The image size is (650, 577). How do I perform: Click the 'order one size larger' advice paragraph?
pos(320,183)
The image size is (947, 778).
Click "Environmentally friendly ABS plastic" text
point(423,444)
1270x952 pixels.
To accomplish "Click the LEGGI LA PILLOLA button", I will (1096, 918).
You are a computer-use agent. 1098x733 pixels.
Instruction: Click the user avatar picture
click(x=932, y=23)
--
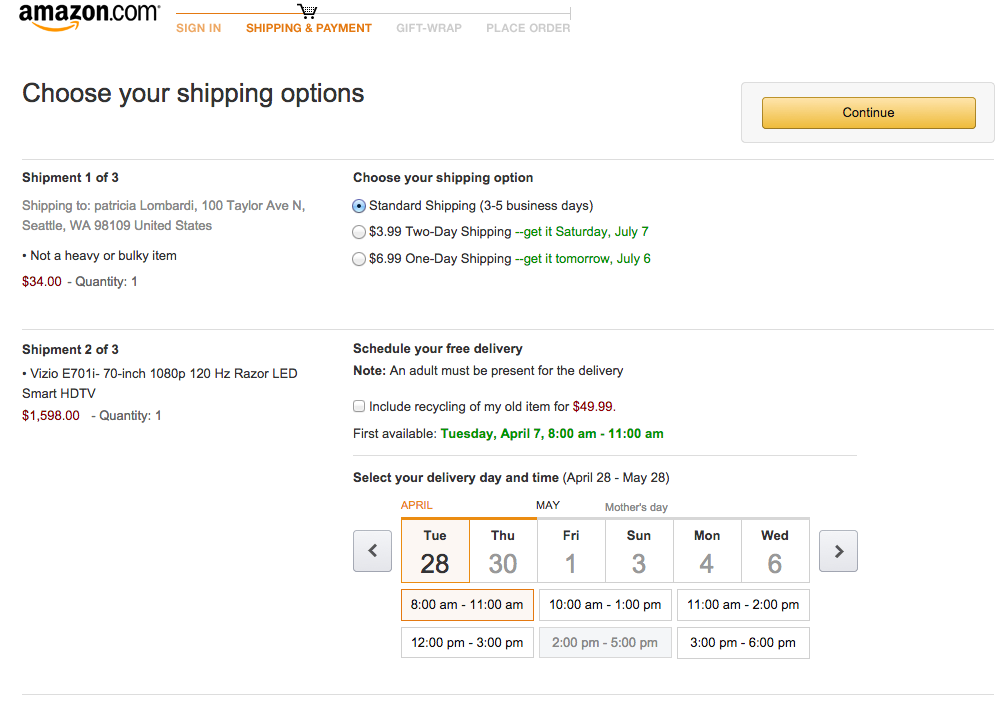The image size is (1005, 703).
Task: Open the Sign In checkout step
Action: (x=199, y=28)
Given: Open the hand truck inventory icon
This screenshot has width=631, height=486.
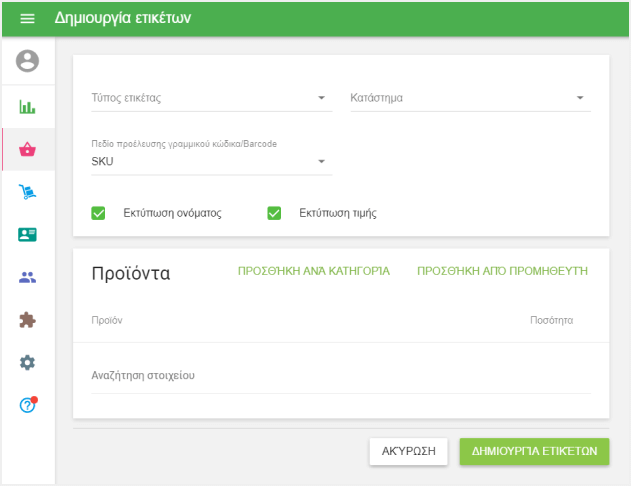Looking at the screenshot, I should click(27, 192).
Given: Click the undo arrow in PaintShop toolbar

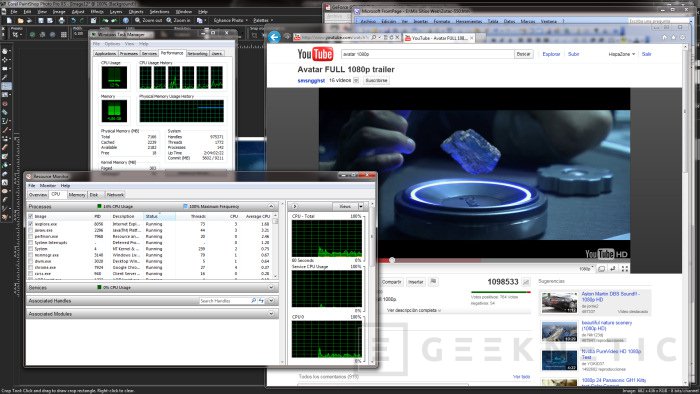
...
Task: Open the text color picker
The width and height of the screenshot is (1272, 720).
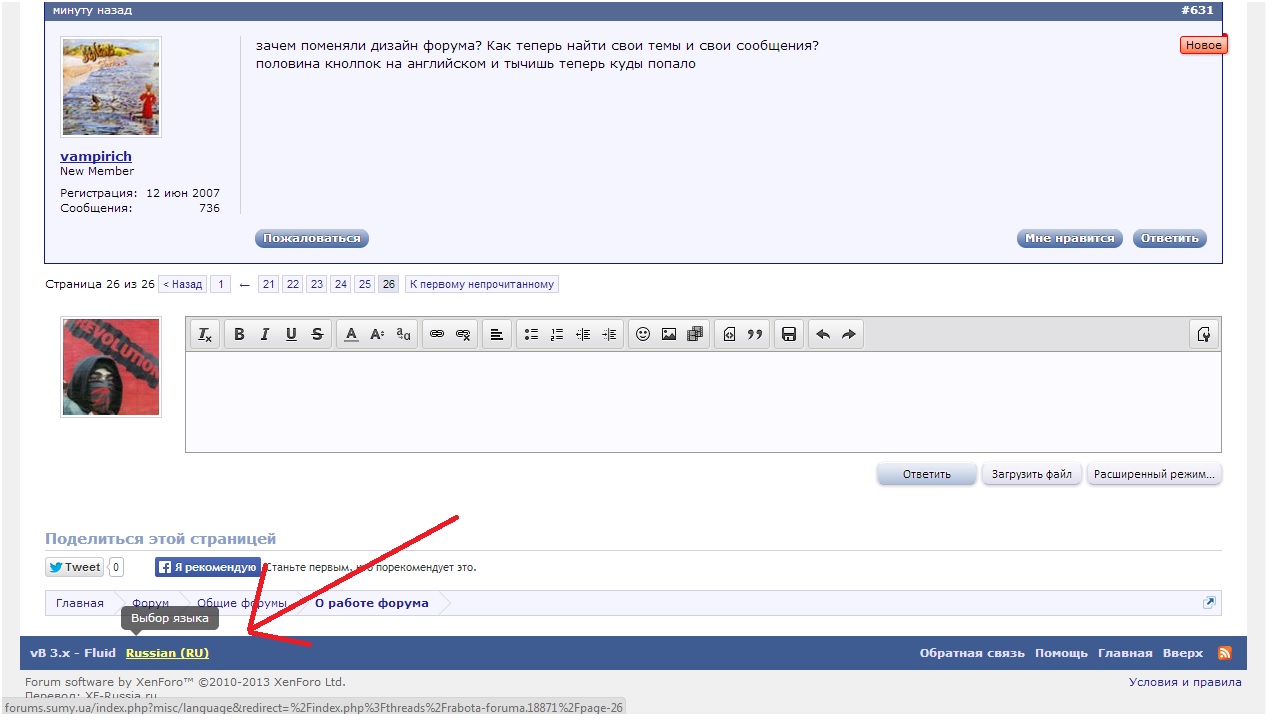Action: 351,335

*What this task involves*.
For each line above that contains the word "pixels", copy that line.

*Output*.
1270x952 pixels.
You are a computer-use agent. 1098x733 pixels.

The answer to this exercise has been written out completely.